China has issued “ecological red line” guidelines to protect environmental areas at greatest risk.
CGTN’s Sean Callebs reports from New Orleans on why some environmentalists said other nations like India and Russia should follow Beijing’s lead.
China’s "ecological red line" guidelines to protect the environmentChina has issued “ecological red line” guidelines to protect environmental areas at greatest risk. CGTN’s Sean Callebs reports from New Orleans on why some environmentalists said other nations like India and Russia should follow Beijing’s lead.
China’s economy developed at a breakneck pace over the last two decades. But there’s a price to pay for having a rapidly rising middle class and industrial growth.
Now, the country is undertaking a massive effort to clean up its water, air and soil.
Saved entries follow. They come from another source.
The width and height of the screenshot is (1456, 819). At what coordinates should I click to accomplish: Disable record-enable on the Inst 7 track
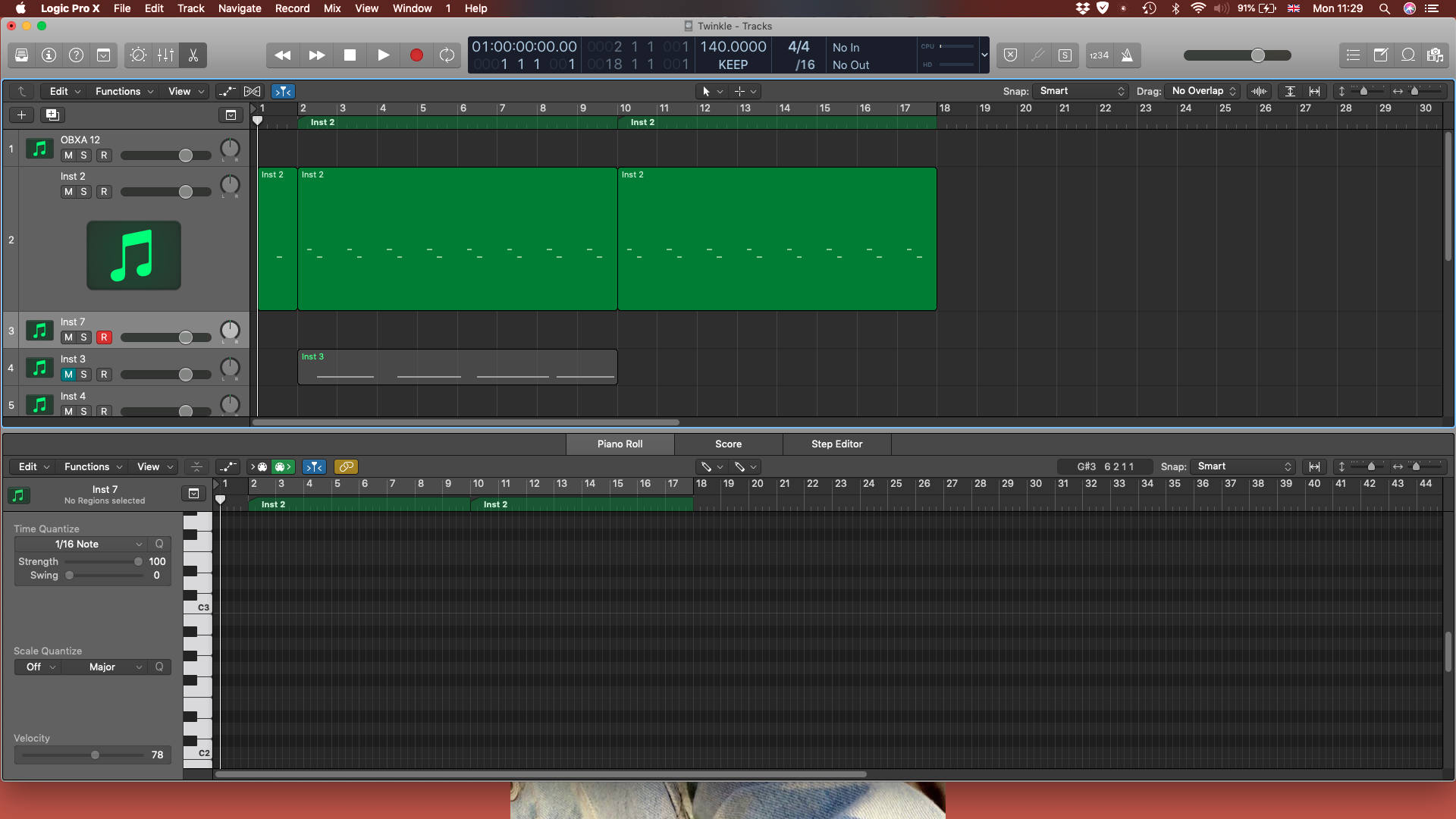(x=105, y=337)
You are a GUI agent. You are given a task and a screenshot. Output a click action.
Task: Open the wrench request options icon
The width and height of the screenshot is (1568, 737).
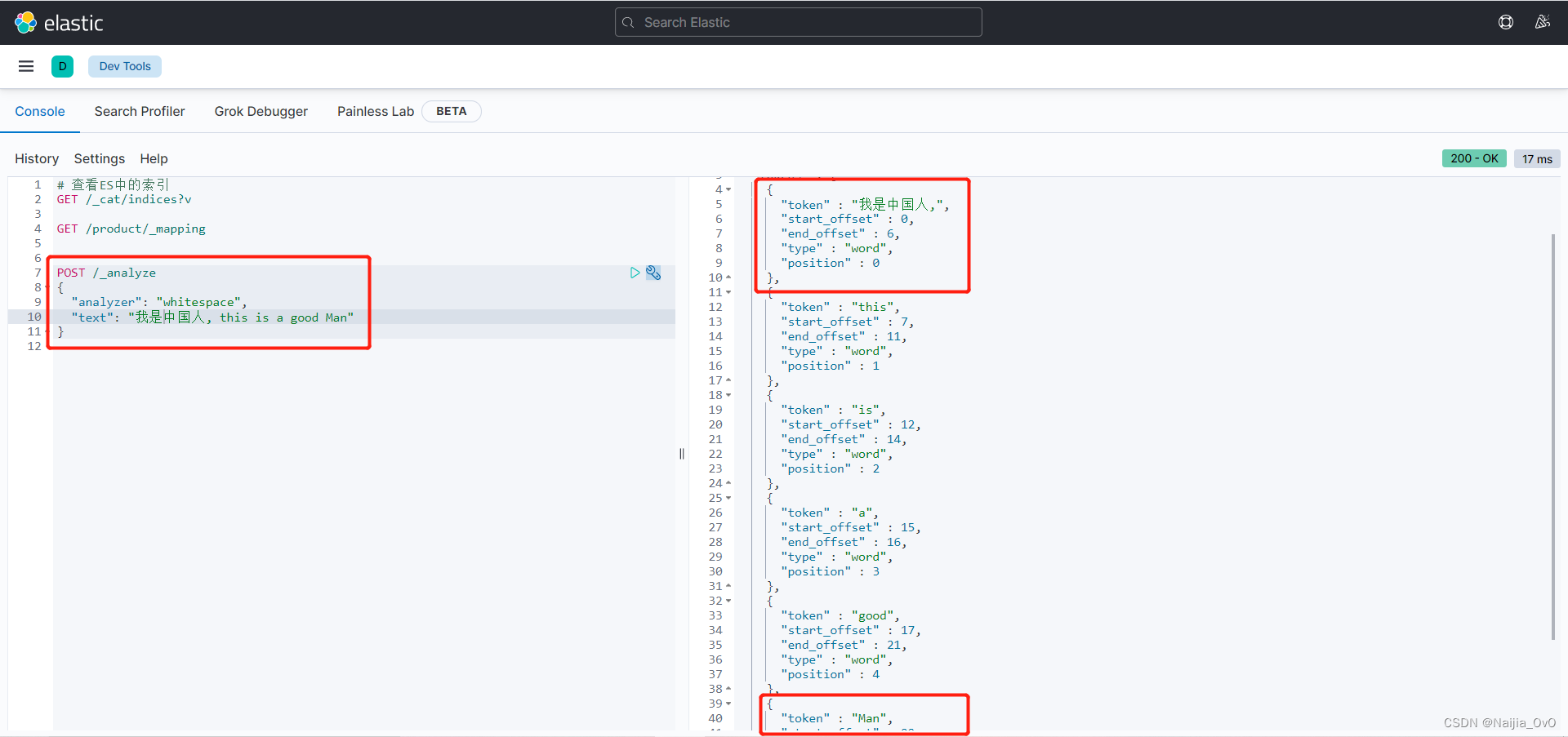653,273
The Nature Conservancy’s Andrew Deutz said this demonstrates a real turning point in China’s role globally and with environmental management.
“China is doing a lot, but, most importantly, not because others are pushing it – but because China has recognized that’s it’s in their own self interest to do so.”
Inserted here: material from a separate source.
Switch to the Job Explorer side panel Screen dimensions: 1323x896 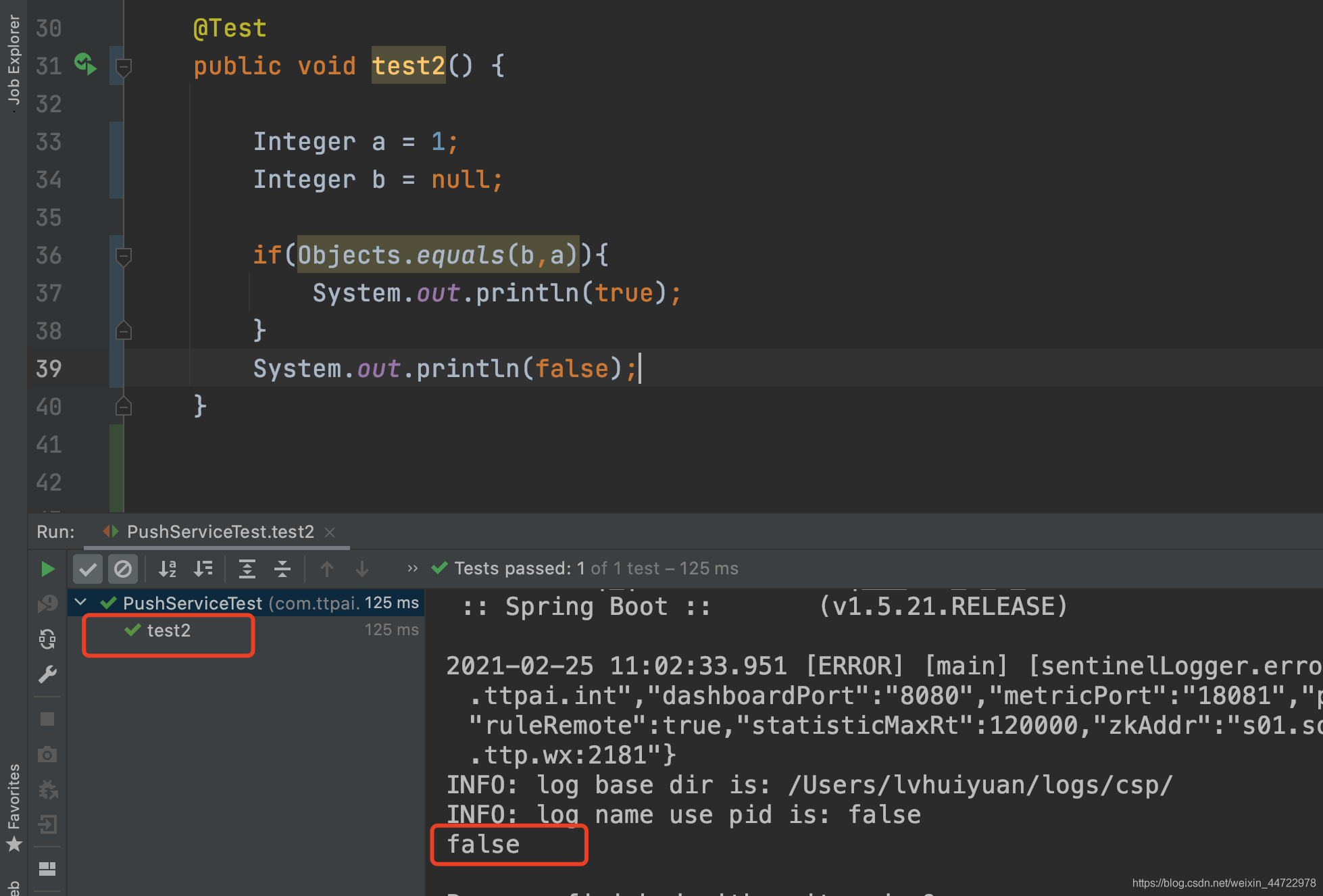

Chinese leaders are implementing a so-called, “ecological red line” to safeguard areas where the environment is at greatest risk-such as Beijing, Tianjin and the Yangtze River.
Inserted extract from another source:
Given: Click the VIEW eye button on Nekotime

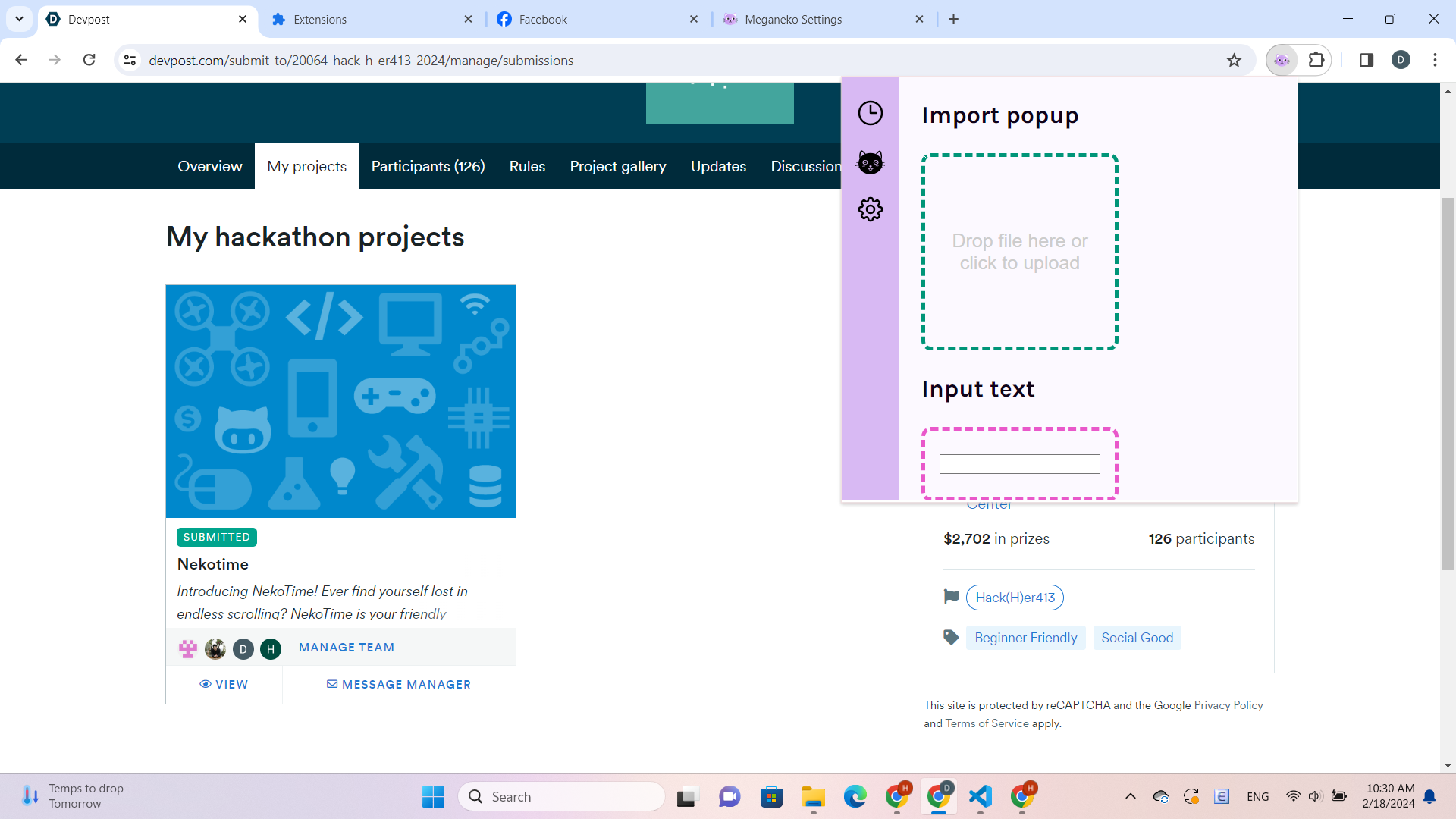Looking at the screenshot, I should point(224,685).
At the same time, China’s dependency on coal dropped again last year. More than $4 million vehicles were taken off the road.
China is also a global leader in renewable energy and plans to invest more than $360 billion in the field over the next four years.
The U.S. went through its own environmental upheaval close to 50-years ago, passing sweeping legislation that helped clean up the air, water, and soil. Despite that, Louisiana’s watersways remain some of the most polluted in the nation.
The new administration wants dramatic cuts in the U.S.’ Environmental Protection Agency. And there is concern among many that U.S. President Trump’s mandate of “jobs first” could undo environmental progress in the United States.
China calls its “red line” strategy both a “bottom line” and a “lifeline.” if India makes renewable energy affordable, as China has done, environmentalists said India could also become a global leader in managing climate change.
While the U.S. could be heading in the opposite direction – under a president who denies man-made climate change.